It is quite a while since I reviewed a book. I was sent this one by Little brown Book Group who are part of the Hachette Group, thank you for that. My honest opinion follows.
I have always enjoyed historical fiction, beginning my forays by reading Georgette Hayer, Jean Plaidy and the like. I have not read any of Julia Quinn’s novels before this one, and I will look out some of her other novels to see if I like them.
I read this book in one sitting, and apart from two small errors which jarred my read I did enjoy it as a bit of light entertainment. It follows our feisty heroine over from Derbyshire to America in search of her brother, following her father’s death and the unwanted attentions of a male cousin who seeks her hand in marriage in order to take over the house rather than wait to see if he inherits it outright. I do like a heroine who has the gumption to try and sort a problem out rather than wait for someone to rescue her.

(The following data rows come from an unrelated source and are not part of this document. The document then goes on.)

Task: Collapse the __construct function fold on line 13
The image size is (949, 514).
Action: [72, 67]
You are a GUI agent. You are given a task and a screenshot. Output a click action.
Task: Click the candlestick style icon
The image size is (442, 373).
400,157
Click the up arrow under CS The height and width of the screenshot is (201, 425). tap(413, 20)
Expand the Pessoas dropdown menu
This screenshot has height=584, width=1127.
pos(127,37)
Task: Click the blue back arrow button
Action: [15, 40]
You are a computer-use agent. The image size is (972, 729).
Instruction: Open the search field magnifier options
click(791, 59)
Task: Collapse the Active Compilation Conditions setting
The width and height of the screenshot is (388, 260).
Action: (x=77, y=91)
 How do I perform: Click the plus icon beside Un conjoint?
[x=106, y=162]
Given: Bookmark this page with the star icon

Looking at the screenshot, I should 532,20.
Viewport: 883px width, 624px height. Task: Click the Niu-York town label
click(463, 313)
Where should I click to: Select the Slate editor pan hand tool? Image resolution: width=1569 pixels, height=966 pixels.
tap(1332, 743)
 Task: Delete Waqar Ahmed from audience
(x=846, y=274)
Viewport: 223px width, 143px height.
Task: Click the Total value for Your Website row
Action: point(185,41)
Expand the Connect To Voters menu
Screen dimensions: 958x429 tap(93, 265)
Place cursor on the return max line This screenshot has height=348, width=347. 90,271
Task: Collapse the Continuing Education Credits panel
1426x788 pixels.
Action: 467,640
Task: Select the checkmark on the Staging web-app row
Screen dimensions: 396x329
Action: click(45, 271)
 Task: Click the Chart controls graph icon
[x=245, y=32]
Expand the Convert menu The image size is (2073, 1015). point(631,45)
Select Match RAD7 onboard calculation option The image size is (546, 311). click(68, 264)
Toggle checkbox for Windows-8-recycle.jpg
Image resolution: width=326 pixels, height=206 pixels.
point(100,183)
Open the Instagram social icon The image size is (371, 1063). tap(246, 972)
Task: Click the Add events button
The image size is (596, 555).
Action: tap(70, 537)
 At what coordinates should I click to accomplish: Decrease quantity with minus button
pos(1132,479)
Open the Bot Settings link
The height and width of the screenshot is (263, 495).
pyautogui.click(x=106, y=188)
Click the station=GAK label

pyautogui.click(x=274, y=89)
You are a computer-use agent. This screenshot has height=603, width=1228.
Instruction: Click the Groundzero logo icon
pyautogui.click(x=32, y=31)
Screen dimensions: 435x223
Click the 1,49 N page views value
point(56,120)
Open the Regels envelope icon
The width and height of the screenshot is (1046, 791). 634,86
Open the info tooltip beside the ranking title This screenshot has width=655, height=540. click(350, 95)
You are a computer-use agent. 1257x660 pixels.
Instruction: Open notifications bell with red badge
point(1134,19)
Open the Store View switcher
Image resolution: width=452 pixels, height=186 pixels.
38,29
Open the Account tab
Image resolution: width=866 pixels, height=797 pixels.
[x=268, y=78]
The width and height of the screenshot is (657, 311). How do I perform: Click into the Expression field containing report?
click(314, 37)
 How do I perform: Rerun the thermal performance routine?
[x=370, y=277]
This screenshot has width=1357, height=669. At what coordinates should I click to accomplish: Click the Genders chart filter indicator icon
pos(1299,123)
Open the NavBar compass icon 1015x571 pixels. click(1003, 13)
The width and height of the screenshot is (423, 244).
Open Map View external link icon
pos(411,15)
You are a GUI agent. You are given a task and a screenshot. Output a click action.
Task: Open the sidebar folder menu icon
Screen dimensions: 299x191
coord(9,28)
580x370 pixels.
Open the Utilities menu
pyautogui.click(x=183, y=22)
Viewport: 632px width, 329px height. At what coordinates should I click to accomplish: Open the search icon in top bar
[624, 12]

The year is 1779 and Britain is at war in the America’s, her brother is injured and she buries her mothers silver in the garden and buys a passage on a cargo ship to go to New York where she believes he is hospitalized. On arrival, she discovers her brother is missing but his friend is in hospital injured and unconscious. Seeking information, she tells a small white lie (I am his wife!) and gains access to Edward. I had hoped to learn a little more about the War of Independence but I won’t be getting it from this novel.
Edward has memory loss and cannot recall getting married, but the story of Edward and Cecilia’s romance is told through snapshots of their letters via her brother Thomas, and as they get to know each other even better in New York Cecilia’s lie begins to tangle them ever closer.
Scenes telling of their desires and the consummation of their marriage are well written and not outrageous and once the truth is known, the ramifications of Cecilia’s deceit cause havoc to both parties.
Cecilia is a character I have enjoyed getting to know, and I would welcome the opportunity to see how her story progresses. However, the plotline relating to the brother and Edward’s memory loss was thin, and soon ran out. More could have been made of this. The familial links between Edward and the Royal Governor also seemed a little far fetched.
An interesting read which left me wanting to know more, but I am not certain I would have paid the full price for this one. It is cheaper on Amazon.